ENTRIES PROVIDED:

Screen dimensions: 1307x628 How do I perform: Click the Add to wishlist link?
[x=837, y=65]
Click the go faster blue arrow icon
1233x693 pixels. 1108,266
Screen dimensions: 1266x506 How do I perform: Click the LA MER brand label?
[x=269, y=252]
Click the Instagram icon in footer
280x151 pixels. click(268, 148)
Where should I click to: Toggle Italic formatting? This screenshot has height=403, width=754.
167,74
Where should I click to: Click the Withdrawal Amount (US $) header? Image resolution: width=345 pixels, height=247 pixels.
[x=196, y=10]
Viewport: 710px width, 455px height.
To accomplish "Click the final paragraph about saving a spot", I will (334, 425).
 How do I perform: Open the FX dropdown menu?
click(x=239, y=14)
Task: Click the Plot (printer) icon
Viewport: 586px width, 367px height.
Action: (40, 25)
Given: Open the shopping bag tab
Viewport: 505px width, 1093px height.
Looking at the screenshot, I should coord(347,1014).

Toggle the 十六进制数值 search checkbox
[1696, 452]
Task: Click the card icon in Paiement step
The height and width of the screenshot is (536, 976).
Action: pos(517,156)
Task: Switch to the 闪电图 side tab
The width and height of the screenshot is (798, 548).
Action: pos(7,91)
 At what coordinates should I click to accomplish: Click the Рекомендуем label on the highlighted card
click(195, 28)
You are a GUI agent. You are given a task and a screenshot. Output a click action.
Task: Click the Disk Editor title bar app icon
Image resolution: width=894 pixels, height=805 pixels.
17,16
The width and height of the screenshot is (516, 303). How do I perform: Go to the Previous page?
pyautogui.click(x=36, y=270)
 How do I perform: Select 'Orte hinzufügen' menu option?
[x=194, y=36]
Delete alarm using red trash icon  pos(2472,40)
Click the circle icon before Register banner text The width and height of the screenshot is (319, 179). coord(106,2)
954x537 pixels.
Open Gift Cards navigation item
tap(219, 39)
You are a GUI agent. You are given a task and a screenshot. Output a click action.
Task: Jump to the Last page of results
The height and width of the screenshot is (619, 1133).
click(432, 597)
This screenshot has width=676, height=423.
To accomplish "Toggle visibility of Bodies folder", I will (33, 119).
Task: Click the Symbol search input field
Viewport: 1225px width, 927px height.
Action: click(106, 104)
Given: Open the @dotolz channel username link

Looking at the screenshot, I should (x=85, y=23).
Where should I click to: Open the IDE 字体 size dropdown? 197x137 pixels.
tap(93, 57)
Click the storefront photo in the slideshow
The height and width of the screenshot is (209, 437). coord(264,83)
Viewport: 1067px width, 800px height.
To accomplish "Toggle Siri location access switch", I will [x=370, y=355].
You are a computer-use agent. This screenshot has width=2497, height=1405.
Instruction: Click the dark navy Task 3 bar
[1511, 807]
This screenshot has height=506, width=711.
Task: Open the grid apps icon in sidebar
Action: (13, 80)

YOUR ASSIGNMENT: All of the entries should be output exactly as they appear above.

EXERCISE ANSWER:
Screen dimensions: 1307x628 How do I perform: Click the Add to wishlist link?
[x=837, y=65]
Click the go faster blue arrow icon
1233x693 pixels. 1108,266
Screen dimensions: 1266x506 How do I perform: Click the LA MER brand label?
[x=269, y=252]
Click the Instagram icon in footer
280x151 pixels. click(268, 148)
Where should I click to: Toggle Italic formatting? This screenshot has height=403, width=754.
167,74
Where should I click to: Click the Withdrawal Amount (US $) header? Image resolution: width=345 pixels, height=247 pixels.
[x=196, y=10]
Viewport: 710px width, 455px height.
To accomplish "Click the final paragraph about saving a spot", I will (334, 425).
 How do I perform: Open the FX dropdown menu?
click(x=239, y=14)
Task: Click the Plot (printer) icon
Viewport: 586px width, 367px height.
Action: (40, 25)
Given: Open the shopping bag tab
Viewport: 505px width, 1093px height.
Looking at the screenshot, I should coord(347,1014).

Toggle the 十六进制数值 search checkbox
[1696, 452]
Task: Click the card icon in Paiement step
The height and width of the screenshot is (536, 976).
Action: pos(517,156)
Task: Switch to the 闪电图 side tab
The width and height of the screenshot is (798, 548).
Action: pos(7,91)
 At what coordinates should I click to accomplish: Click the Рекомендуем label on the highlighted card
click(195, 28)
You are a GUI agent. You are given a task and a screenshot. Output a click action.
Task: Click the Disk Editor title bar app icon
Image resolution: width=894 pixels, height=805 pixels.
17,16
The width and height of the screenshot is (516, 303). How do I perform: Go to the Previous page?
pyautogui.click(x=36, y=270)
 How do I perform: Select 'Orte hinzufügen' menu option?
[x=194, y=36]
Delete alarm using red trash icon  pos(2472,40)
Click the circle icon before Register banner text The width and height of the screenshot is (319, 179). coord(106,2)
954x537 pixels.
Open Gift Cards navigation item
tap(219, 39)
You are a GUI agent. You are given a task and a screenshot. Output a click action.
Task: Jump to the Last page of results
The height and width of the screenshot is (619, 1133).
click(432, 597)
This screenshot has width=676, height=423.
To accomplish "Toggle visibility of Bodies folder", I will (33, 119).
Task: Click the Symbol search input field
Viewport: 1225px width, 927px height.
Action: click(106, 104)
Given: Open the @dotolz channel username link

Looking at the screenshot, I should (x=85, y=23).
Where should I click to: Open the IDE 字体 size dropdown? 197x137 pixels.
tap(93, 57)
Click the storefront photo in the slideshow
The height and width of the screenshot is (209, 437). coord(264,83)
Viewport: 1067px width, 800px height.
To accomplish "Toggle Siri location access switch", I will [x=370, y=355].
You are a computer-use agent. This screenshot has width=2497, height=1405.
Instruction: Click the dark navy Task 3 bar
[1511, 807]
This screenshot has height=506, width=711.
Task: Open the grid apps icon in sidebar
Action: (13, 80)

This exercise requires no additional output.